Espaço Associados



      

AS CORES


por Miguel Boieiro




Amigos, críticos e detratores de todas as cores, fartos das minhas croniquetas verdes, vêm insistindo para que escreva antes sobre as experiências de âmbito social que acumulei ao longo da minha terrena existência.

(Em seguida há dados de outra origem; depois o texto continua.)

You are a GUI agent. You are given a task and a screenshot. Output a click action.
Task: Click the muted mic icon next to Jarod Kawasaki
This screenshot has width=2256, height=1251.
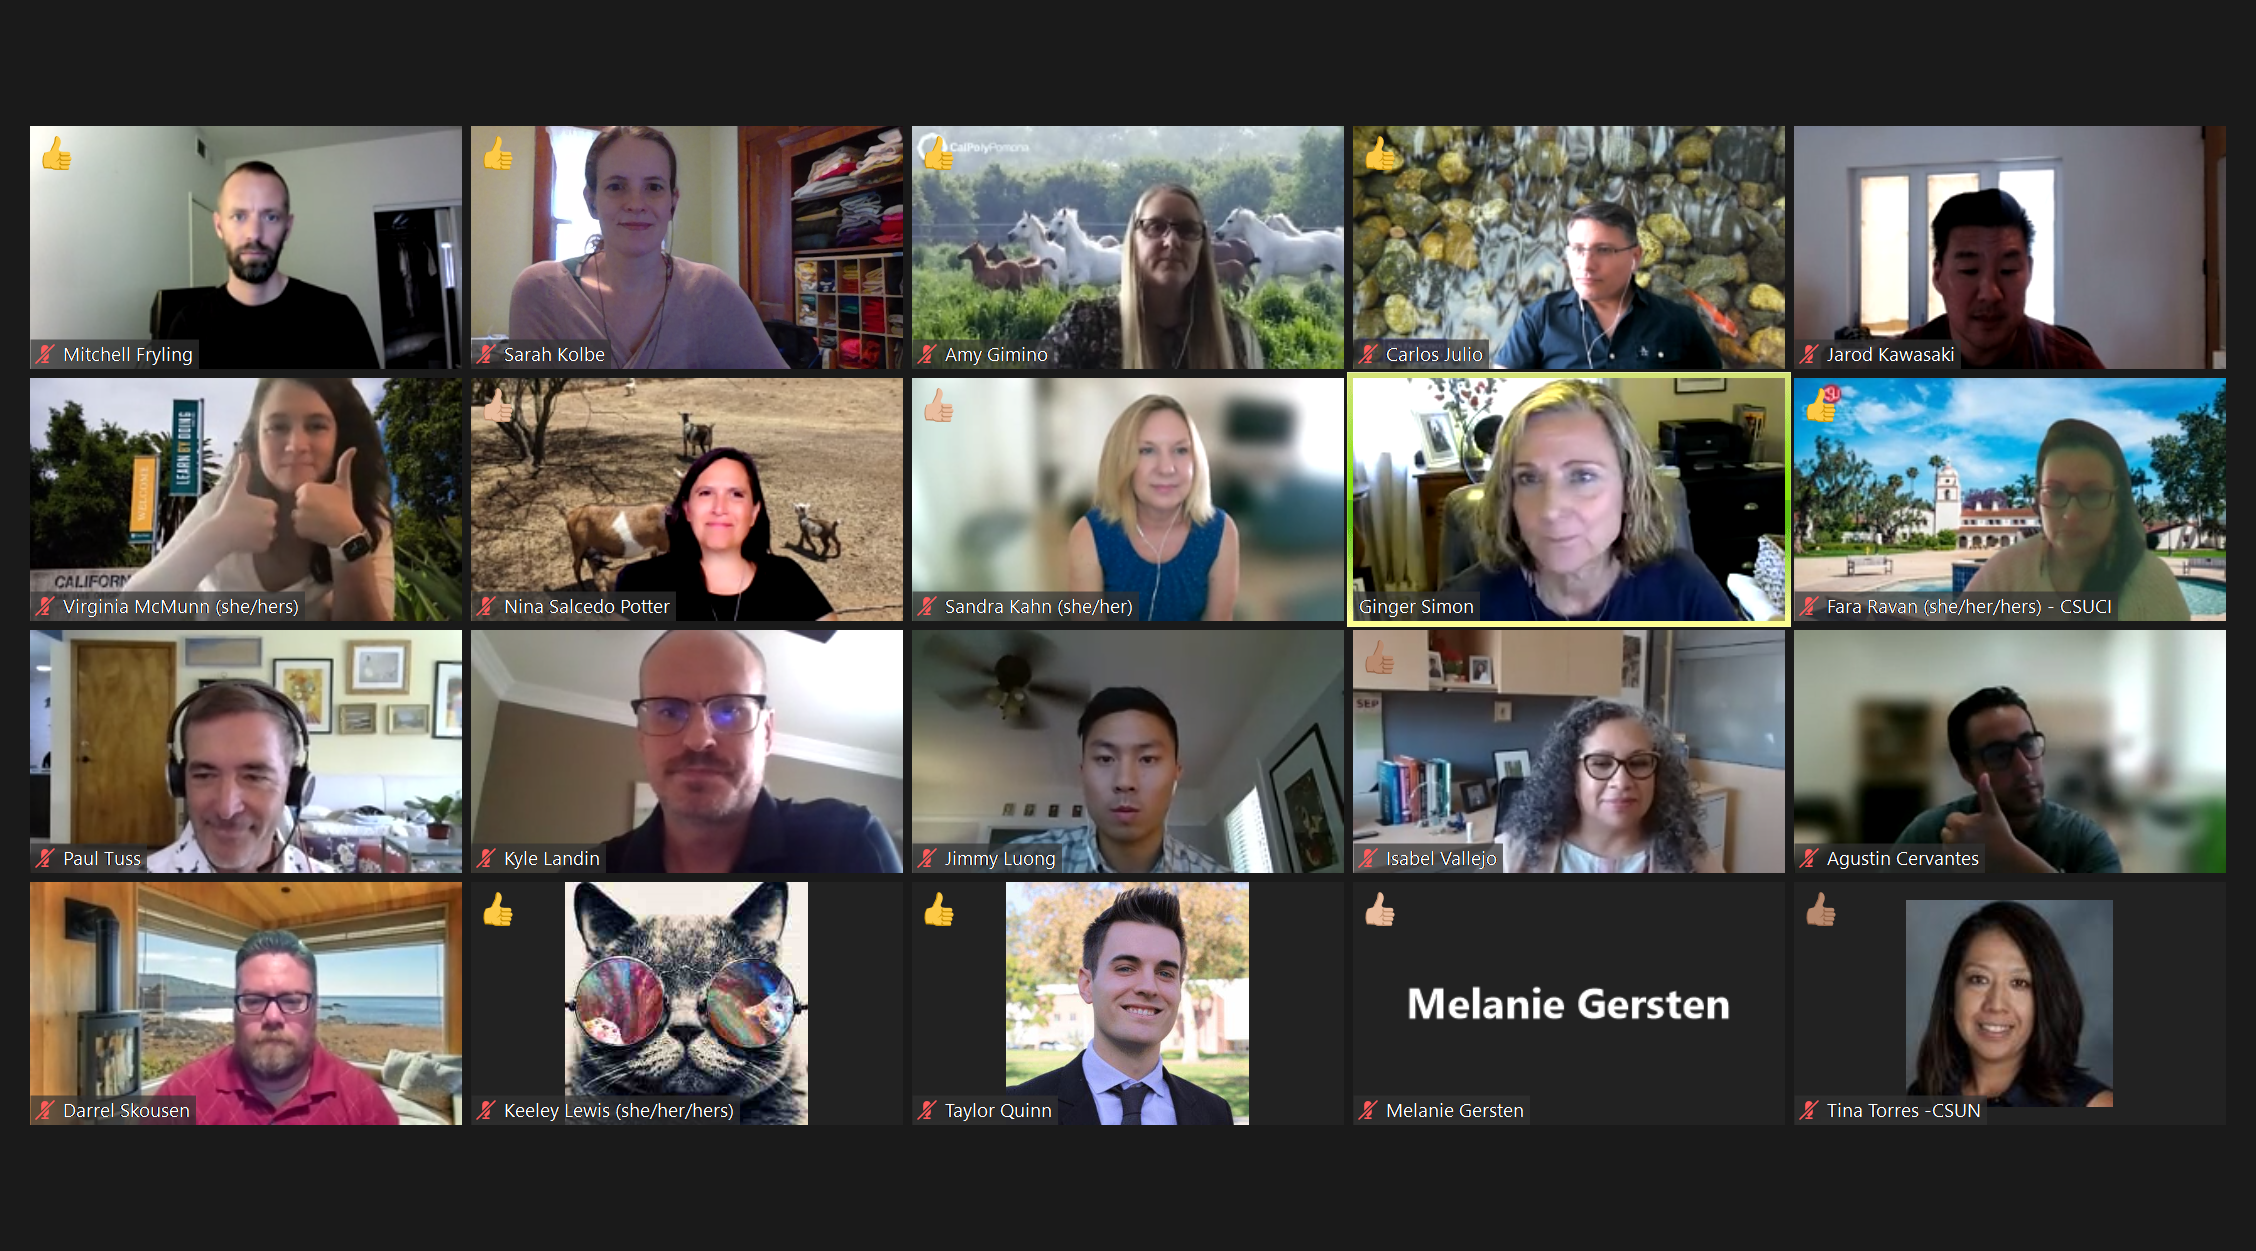point(1809,354)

Perante a negritude que o futuro próximo, e quiçá o longínquo, parece prenunciar, é irrecusavelmente aliciante, voltar atrás para caracterizar a vida com as cores que ela se apresentava há volta de sessenta e tal anos. Em simultâneo, será uma pesquisa feita nas profundas do subconsciente e um exercício algo nostálgico, emocional, mas não saudosista, sobre a vida, a minha vida, entenda-se, tal como a divisava com seis anos de idade. Desculpar-me-ão os pessoalismos e as ingenuidades que forçosamente hão-de aflorar nas minhas toscas descrições infantis.

Ora quando tinha seis anos e para além do que a natureza, a grande mestra, me oferecia, as únicas cores que dispunha eram o preto e o branco. O preto quando gatafunhava a lápis naqueles cadernos escolares de duas linhas para que as letras merecessem o epíteto de caligrafia. O branco, quando escrevia com uma pena de xisto nas pequenas ardósias que nós chamávamos “pedras”. Para reproduzir qualquer coisa, tinha que ser a preto e branco. Confesso, aliás, que não tinha jeito algum para o desenho. Bem tentava desenhar casas, galinhas, árvores e barcos, mas saiam-me sempre imagens disformes, longe da realidade. Televisão não havia e quando apareceu, era a preto e branco. Aos domingos ia ouvir o relato da bola à taberna da tia Celeste e lá imaginava o verde do Sporting, o azul-escuro do Belenenses e o encarnado do Benfica. Do Porto, não! Só o tio Leques é que era portista. A designação “vermelha” não se usava, era conotada com a cor da capa do belzebu, com o comunismo, com a revolução e portanto, liminarmente proibida. Nos jornais, que também só eram a preto e branco, quando algum cronista mais afoito escrevia “vermelho”, logo a censura cortava e substituía por “carmesim”, “escarlate” ou “encarnado”.

Pelo Natal, o Menino-Jesus colocou na minha bota … sapatos eram um luxo, naquele tempo usavam-se botas e cardadas para não desgastar as solas … colocou na minha bota, dizia, deixada na chaminé, as suas prendas tradicionais. Acrescente-se que, na altura, o “benfeitor” era sempre o Menino-Jesus e não aquele Pai-Natal, com ares de pedófilo, vestido de encarnado vivo, que posteriormente foi criado pela multinacional Coca-Cola para instigar o consumo da conhecida beberragem química inventada pelos americanos. E quais foram os presentes que o pobre Menino-Jesus dos meus pais, deixou na minha botinha? Nada mais, nada menos, do que uma laranja sem bicho, daquelas apanhadas diretamente da árvore, uma moeda de dez tostões e uma caixinha com meia dúzia de lápis de cores, da marca “Viarco”. Que maravilha! Eu nunca tinha tido tantos lápis de cores ao meu inteiro arbítrio: verde, azul, amarelo, anil, laranja e vermelho (perdão, encarnado, vá de retro satanás). E vai daí, toca a rabiscar em tudo o que era branco, paredes caiadas, inclusive.

Esta foi a primeira e mais duradoura sensação de manipular as cores, embora baças e irregulares, a meu belo prazer, com algumas bofetadas à mistura quando pintar se tornava sinónimo de sujar. Este singelo episódio, que à luz dos atuais tempos parece surrealista, marcou a minha infância e repercutiu-se pela vida fora. Pasme-se como eclodiu hoje, em tempos de crises e desgraceiras de multifacetadas cores.